- [Instructions for the task]:
Where the word "section" occurs in a line of the listing below, copy that line.

- [Dataset records]:
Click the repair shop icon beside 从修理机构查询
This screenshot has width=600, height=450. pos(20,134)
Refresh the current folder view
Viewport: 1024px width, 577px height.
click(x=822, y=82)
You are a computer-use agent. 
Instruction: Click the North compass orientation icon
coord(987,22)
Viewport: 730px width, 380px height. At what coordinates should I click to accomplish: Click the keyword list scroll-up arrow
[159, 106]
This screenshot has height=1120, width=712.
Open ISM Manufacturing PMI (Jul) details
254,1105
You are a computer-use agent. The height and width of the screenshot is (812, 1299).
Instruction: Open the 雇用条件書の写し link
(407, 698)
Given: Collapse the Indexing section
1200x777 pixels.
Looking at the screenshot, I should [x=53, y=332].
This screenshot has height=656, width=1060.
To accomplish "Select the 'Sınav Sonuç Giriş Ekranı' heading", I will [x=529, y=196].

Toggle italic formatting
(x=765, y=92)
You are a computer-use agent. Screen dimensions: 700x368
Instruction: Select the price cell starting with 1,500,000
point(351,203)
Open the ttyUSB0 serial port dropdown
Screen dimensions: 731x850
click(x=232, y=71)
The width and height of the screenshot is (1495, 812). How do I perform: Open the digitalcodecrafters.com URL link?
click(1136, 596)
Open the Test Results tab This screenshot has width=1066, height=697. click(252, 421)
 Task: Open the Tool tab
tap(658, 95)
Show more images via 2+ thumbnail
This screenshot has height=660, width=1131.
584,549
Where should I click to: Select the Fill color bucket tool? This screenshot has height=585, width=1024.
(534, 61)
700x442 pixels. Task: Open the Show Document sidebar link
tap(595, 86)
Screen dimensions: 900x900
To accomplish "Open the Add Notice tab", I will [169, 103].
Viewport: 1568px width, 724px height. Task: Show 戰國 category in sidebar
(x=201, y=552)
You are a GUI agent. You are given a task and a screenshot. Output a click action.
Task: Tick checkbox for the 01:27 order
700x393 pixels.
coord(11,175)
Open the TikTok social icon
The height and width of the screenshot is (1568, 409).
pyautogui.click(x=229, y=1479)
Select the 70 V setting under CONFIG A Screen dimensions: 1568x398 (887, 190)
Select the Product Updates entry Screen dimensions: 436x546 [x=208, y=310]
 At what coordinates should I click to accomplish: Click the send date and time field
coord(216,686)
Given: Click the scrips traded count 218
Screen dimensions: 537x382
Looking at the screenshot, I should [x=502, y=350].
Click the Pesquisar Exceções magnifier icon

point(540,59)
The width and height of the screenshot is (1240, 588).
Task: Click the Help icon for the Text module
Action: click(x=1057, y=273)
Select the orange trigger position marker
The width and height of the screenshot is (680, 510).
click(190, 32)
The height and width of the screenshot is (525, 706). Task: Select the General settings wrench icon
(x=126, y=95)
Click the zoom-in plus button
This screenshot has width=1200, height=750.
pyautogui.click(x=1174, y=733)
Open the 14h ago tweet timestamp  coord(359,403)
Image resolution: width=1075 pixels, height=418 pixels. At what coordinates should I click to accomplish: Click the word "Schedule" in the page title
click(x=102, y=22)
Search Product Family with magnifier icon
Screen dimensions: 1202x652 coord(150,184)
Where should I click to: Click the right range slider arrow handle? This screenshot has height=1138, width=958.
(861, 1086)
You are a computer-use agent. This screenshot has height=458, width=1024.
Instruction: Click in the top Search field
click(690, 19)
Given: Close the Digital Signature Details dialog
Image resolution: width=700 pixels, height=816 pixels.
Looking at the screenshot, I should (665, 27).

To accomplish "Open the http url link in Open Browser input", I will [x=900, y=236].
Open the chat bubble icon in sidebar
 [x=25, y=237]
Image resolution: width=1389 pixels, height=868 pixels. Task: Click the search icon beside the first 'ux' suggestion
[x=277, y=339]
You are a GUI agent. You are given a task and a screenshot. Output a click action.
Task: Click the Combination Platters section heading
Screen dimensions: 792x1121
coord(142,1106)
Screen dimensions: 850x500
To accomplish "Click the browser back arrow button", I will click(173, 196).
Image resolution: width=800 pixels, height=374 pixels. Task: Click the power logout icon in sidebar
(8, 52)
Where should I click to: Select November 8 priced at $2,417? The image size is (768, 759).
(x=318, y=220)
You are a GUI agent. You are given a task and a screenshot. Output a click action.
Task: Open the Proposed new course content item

- [Answer box]:
Given: Collapse the Indexing section
Task: Click the Combination Platters section heading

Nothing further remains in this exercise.